Previously, the SEC had mandated that players transferring within the league had to sit out a year before they were eligible. Before Wednesday’s change, the previous time the SEC adjusted the intraconference transfer rule was in 2018, when it created two exceptions — one for graduate transfers and one for players on teams facing NCAA postseason bans.

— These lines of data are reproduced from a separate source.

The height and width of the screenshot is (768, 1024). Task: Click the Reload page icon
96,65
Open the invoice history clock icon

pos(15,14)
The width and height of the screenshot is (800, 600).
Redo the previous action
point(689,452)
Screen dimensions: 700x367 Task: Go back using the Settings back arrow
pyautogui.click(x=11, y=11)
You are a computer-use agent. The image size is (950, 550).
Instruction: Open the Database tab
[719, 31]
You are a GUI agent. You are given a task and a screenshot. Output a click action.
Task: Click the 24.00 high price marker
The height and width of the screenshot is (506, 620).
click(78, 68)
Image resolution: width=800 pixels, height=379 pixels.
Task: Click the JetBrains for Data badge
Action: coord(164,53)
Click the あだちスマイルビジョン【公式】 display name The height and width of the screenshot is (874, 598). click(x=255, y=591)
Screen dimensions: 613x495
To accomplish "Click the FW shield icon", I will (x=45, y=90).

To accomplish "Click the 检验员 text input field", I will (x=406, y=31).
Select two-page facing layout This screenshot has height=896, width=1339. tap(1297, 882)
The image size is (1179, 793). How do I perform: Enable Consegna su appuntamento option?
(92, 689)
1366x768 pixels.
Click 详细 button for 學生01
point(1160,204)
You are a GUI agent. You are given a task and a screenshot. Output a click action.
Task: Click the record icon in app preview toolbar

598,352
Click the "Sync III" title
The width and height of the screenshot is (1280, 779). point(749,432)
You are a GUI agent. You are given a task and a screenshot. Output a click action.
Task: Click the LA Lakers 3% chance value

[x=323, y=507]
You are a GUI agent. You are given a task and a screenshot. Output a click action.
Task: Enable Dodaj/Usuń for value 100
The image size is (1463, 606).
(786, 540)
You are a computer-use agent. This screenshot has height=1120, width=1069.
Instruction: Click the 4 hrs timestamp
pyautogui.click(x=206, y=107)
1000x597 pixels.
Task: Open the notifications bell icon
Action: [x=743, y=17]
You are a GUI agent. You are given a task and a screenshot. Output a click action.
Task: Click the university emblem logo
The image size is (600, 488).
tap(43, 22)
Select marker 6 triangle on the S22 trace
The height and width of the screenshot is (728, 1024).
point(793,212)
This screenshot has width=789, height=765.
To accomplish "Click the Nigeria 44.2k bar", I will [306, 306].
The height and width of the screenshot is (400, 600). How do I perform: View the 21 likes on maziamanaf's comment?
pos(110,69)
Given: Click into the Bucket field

“It must be stated unequivocally that these approvals are solely a reflection of the unique circumstances present and should not be interpreted as endorsement of the rationale set forth by individuals seeking these waivers,” SEC commissioner Greg Sankey said in a statement. “These are unprecedented times in which decisions about eligibility and competitive opportunities demand consideration of the current challenges facing student-athletes and schools as a result of COVID-19. In a non-COVID environment there may have been a different outcome for some of the waiver requests determined today.”

That, of course means freedom to play for Cade Mays and Joey Greenwood Gatewood.  One other high-profile transfer remains in limbo, although that’s not the SEC’s fault.

The SEC’s decision does not affect Ole Miss safety Otis Reese, who played at Georgia last season, because he hasn’t received a waiver from the NCAA, sources told ESPN.

I wonder if Reese regrets his public outburst now.

It sounds like this is a precursor to a more long-term move by the conference.

“Our member institutions have been clear in the past that they oppose immediate eligibility for intraconference transfers,” Sankey said in the statement. “Given the increased number of waiver requests this year, and a changing national landscape related to student-athlete transfer issues, it is evident that the current transfer bylaw must undergo a thorough review by Conference membership in the most timely manner possible and prior to the 2012-22 academic year.”

Bet there are a few coaches who aren’t happy about that.


Filed under SEC Football, Transfers Are For Coaches.